Sono nato a Roma nel 1967 e sono un artista autodidatta. La mia pittura non nasce da un percorso accademico, ma da un’urgenza interiore che non ho mai sentito il bisogno di giustificare. L’incontro con l’ensō è stato un episodio tanto casuale quanto determinante. Un pomeriggio afoso, in una Londra stranamente torrida, mentre aspettavo di parlare con un collega in un piccolo studio dentistico, mi sono trovato davanti a una tela che raffigurava tre cerchi concentrici aperti. Non conoscevo il loro significato eppure mi hanno colpito con la forza di un’immagine destinata a restare.
Da quel momento, il cerchio incompleto si è impresso nella mia memoria come un’ossessione. Per mesi ho continuato a rivederlo, finché, tornato a Roma, in un altro pomeriggio d’estate, ho sentito l’urgenza di riprodurlo. Ho costruito un telaio, steso i colori, e con tre tratti distinti di spatola ho lasciato che quell’immagine prendesse forma. Solo in seguito ho scoperto che quello che stavo dipingendo era un ensō, simbolo di pienezza e vuoto, di inizio e fine, di istante e continuità.

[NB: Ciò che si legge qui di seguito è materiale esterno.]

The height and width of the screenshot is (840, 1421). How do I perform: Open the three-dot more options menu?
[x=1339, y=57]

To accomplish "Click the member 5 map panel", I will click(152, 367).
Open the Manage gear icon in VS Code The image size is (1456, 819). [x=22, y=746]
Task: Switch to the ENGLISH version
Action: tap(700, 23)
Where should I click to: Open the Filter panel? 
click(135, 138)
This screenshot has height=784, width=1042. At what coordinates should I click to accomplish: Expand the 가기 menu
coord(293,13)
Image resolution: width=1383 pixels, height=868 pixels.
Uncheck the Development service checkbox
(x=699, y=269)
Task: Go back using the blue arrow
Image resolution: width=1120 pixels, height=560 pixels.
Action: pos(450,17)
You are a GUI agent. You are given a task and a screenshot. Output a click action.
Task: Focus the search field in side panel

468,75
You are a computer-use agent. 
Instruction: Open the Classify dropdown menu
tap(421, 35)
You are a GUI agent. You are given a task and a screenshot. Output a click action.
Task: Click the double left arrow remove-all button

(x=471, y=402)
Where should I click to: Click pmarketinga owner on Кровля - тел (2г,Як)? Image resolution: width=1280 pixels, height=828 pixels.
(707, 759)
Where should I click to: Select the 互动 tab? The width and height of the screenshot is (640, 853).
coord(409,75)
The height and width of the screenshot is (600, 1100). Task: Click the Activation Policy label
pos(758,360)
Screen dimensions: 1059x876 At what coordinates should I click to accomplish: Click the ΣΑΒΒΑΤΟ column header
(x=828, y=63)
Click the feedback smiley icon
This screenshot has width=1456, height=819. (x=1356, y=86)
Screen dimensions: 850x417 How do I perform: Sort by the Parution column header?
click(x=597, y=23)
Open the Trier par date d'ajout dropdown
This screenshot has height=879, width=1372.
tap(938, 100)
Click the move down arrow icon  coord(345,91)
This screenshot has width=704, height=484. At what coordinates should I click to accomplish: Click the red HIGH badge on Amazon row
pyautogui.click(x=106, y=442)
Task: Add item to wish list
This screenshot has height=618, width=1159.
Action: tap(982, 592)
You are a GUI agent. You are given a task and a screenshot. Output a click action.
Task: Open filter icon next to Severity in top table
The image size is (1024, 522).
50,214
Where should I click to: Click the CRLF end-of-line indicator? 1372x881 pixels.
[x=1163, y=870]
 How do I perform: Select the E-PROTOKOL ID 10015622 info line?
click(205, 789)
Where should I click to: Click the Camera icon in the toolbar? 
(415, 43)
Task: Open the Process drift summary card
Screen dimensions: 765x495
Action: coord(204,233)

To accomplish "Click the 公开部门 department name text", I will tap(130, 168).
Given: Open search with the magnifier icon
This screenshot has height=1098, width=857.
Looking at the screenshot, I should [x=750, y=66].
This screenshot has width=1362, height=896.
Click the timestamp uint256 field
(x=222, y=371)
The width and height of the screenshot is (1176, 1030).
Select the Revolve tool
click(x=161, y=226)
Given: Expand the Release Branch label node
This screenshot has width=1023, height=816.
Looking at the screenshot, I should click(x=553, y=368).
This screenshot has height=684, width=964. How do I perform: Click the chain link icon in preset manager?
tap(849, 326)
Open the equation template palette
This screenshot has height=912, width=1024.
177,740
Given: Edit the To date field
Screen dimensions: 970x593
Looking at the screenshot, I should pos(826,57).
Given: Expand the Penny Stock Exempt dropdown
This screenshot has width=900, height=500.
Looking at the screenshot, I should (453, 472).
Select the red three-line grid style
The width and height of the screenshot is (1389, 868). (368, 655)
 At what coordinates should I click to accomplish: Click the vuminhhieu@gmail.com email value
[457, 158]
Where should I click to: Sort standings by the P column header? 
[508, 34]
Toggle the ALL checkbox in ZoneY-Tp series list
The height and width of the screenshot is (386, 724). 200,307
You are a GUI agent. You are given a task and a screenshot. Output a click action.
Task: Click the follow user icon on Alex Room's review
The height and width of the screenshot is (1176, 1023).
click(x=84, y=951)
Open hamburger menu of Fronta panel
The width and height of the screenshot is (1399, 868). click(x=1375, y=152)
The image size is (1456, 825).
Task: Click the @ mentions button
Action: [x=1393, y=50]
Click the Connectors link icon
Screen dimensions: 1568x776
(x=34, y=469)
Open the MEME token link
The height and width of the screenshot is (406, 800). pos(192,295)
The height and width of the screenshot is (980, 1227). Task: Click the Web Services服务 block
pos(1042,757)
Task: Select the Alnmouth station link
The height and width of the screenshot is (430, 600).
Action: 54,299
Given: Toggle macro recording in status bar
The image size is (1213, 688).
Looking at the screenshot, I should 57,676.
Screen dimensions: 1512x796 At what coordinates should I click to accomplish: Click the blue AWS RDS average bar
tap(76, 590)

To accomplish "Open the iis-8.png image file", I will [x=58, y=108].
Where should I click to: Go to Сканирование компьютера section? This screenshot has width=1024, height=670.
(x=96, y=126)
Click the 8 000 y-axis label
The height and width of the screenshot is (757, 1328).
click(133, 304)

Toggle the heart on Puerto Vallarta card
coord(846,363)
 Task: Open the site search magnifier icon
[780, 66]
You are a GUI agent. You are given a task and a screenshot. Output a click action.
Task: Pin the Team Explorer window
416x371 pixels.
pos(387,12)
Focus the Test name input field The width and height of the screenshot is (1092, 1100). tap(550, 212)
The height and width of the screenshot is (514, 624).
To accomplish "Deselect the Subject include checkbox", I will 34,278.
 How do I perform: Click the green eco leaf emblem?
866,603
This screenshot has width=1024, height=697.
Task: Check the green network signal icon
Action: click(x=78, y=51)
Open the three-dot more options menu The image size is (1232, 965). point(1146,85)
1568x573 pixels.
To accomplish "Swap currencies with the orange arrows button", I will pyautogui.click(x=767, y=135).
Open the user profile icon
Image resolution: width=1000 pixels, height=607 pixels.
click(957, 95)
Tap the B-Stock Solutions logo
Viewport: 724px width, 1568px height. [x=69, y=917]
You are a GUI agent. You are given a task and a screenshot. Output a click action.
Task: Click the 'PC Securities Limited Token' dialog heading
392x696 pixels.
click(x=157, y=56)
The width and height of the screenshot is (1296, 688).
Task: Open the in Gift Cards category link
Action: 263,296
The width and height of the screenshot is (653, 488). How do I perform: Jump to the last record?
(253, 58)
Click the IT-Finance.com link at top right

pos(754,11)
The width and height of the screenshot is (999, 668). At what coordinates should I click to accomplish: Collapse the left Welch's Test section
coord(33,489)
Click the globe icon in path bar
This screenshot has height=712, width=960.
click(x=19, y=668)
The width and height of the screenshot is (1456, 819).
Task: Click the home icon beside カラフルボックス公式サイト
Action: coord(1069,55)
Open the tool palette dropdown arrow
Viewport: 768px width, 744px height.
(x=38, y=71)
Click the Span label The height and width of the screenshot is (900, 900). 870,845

La mia ricerca è profondamente istintiva. Non ho mai studiato la cultura giapponese in modo sistematico, ma l’ho respirata, toccata, percepita. Il mio approccio non è intellettuale: è epidermico. Ho sempre lavorato così, lasciando che la materia e il gesto si trasformassero in un linguaggio personale.
Quando dipingo, l’acrilico diventa per me un fluido vivo. Lo verso sulla tela, lo spalmo con spatole larghe, lo faccio esplodere in schizzi e tracce che, in qualche modo, tornano sempre a evocare il cerchio. Nei lavori che dedico ai cinque sensi – Vista, Udito, Tatto, Gusto, e Senzasensi – il colore diventa esperienza sensoriale: un impasto da vedere, da toccare, da immaginare come fosse suono o sapore. Ogni tela è un tentativo di catturare una vibrazione diversa, un diverso stato di coscienza.
C’è una tensione continua fra istinto e misura, fra la forza di un segno che vuole dire tutto e il silenzio di un vuoto che non pretende di spiegare niente. Alcune opere nascono dall’irruenza – il rosso, il giallo, il nero che si inseguono e si respingono – altre dalla calma di un gesto controllato, quasi meditativo. Ma sempre, in fondo, torno lì: al cerchio incompleto, alla sua promessa di totalità e alla sua accettazione dell’imperfezione.
Il mio ensō non è un esercizio di stile, né un omaggio filologico. È un incontro che mi ha trovato per caso e che da allora non mi ha più lasciato. Ogni opera è un modo per farmi ritrovare di nuovo, per riconciliarmi con quel momento in cui l’immagine è apparsa e mi ha detto, senza parole, che era mia.